L'église habillée de feuilles/Il dit au cantonnier, au sortir de l’église

9


Il dit au cantonnier, au sortir de l’église :
« Salut ! » Et l’autre dit : « Salut, maître ! » Et la brise
fait bouger le platane aux fraîcheurs d’ombre et d’eau.
Ce frisson se propage et, plus loin, des bouleaux
fourmillent. Tout bientôt redevient immobile.
Ils causent. Un coq chante. Et la petite ville
découpe sa blancheur sur le noir du coteau.
Alors, ouvrant son paroissien à l’Évangile,
le poète dit au cantonnier : Quand tu auras
cassé tous les cailloux de ta vie, tu pourras
te reposer au Ciel de toutes tes fatigues.

 

Je l’espère. Monsieur, dit l’autre. Vous aussi
vous travaillez.

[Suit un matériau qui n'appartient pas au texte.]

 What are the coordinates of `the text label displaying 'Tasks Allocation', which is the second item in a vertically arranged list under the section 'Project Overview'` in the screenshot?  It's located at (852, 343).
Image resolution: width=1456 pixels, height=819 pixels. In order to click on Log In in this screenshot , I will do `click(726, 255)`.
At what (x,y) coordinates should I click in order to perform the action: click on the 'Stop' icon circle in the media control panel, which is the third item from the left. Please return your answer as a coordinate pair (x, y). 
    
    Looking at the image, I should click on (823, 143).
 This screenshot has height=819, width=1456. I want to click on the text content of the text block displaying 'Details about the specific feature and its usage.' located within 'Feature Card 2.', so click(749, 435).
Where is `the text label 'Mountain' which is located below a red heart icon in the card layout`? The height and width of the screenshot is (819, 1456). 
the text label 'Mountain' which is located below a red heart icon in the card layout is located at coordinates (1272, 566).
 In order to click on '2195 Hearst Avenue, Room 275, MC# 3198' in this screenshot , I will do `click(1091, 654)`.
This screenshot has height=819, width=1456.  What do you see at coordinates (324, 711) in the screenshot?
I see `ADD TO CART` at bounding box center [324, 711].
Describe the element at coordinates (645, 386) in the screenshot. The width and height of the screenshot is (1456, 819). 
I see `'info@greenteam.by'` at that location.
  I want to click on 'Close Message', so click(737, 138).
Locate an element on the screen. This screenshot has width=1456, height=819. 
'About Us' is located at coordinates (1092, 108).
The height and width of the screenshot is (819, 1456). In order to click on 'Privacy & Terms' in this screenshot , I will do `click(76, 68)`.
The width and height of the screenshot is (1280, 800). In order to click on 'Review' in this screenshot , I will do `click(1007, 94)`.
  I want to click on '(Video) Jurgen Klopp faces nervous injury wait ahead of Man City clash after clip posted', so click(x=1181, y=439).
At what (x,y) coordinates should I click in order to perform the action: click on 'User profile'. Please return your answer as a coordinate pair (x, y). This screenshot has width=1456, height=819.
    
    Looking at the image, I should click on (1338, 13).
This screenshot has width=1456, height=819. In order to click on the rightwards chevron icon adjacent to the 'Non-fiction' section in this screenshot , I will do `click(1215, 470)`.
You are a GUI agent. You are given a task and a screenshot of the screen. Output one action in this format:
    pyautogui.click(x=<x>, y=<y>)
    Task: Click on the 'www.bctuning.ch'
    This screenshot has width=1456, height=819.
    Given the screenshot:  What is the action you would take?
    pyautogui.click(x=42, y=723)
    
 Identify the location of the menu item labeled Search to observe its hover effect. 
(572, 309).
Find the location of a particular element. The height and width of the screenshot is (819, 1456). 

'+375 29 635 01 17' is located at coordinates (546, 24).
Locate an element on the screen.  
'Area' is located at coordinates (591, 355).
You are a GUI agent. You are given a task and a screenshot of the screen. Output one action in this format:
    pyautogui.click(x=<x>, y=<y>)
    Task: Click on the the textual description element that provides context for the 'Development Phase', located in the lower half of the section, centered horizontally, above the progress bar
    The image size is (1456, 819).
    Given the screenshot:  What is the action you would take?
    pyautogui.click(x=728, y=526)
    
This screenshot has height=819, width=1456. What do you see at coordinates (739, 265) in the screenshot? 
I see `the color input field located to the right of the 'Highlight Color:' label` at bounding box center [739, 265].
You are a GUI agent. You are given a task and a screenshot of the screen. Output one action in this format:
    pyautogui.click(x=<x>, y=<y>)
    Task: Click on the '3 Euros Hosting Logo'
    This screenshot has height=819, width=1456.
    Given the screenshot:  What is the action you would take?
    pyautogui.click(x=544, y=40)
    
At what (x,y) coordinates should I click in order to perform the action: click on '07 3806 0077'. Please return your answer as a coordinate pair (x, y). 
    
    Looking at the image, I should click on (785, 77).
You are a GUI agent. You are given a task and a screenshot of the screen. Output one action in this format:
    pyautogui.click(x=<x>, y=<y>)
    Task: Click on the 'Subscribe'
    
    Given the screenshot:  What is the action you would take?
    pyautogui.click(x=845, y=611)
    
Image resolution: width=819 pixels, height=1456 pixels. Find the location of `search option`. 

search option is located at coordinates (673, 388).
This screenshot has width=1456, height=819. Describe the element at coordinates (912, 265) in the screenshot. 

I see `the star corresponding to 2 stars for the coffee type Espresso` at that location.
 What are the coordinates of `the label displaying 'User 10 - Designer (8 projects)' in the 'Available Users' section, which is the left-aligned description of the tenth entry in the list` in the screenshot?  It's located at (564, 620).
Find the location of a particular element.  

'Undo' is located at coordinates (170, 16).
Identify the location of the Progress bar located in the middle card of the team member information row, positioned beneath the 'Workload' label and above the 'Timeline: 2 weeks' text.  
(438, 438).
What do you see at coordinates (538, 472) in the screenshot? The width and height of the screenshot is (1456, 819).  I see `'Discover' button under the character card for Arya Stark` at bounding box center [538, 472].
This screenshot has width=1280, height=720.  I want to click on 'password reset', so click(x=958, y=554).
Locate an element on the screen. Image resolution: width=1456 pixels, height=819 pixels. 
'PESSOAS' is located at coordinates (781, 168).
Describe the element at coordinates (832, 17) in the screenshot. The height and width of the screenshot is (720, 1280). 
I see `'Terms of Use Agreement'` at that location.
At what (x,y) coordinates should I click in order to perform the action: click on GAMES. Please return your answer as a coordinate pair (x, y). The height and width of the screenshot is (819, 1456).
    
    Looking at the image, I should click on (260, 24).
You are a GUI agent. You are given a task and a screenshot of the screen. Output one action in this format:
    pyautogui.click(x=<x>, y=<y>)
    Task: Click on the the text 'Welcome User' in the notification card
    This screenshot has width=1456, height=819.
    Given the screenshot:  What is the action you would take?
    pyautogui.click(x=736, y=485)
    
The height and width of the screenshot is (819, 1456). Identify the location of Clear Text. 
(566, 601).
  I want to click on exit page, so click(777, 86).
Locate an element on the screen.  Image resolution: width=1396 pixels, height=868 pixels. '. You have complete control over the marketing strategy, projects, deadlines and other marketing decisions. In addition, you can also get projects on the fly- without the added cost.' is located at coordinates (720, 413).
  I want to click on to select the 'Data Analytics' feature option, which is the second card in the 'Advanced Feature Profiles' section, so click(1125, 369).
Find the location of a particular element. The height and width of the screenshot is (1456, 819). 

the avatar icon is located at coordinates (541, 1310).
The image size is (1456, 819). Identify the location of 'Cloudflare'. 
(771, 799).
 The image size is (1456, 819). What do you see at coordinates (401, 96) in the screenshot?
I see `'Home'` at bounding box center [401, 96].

Et le poète : Oui, mon ami,

auprès de toi je me reposerai, j’espère.
Nous sommes les ouvriers de Celui qui est le Père.
Si le grain de froment dont parle l’Évangile
ne meurt pas sur la terre, il demeure stérile.
Seul, le grain dont le cœur souffre porte un épi.
L’homme est un grain de blé mis sur terre par Dieu,
et, s’il germe ici-bas, c’est pour gagner les Cieux.

 

Ils causaient et, debout, dans l’ardeur bleue solaire
la Croix dont deux bras sont au ciel, l’autre est sur terre,
protégeait le sommeil d’une déshéritée.
Elle était là, béate, et ses bardes bâillaient
mettant sa chair à nu comme d’un grain de blé
dont l’écorce travaille et qui veut éclater.
Le poète dit au cantonnier : Cette femme
est bien le grain de blé que travaille son âme.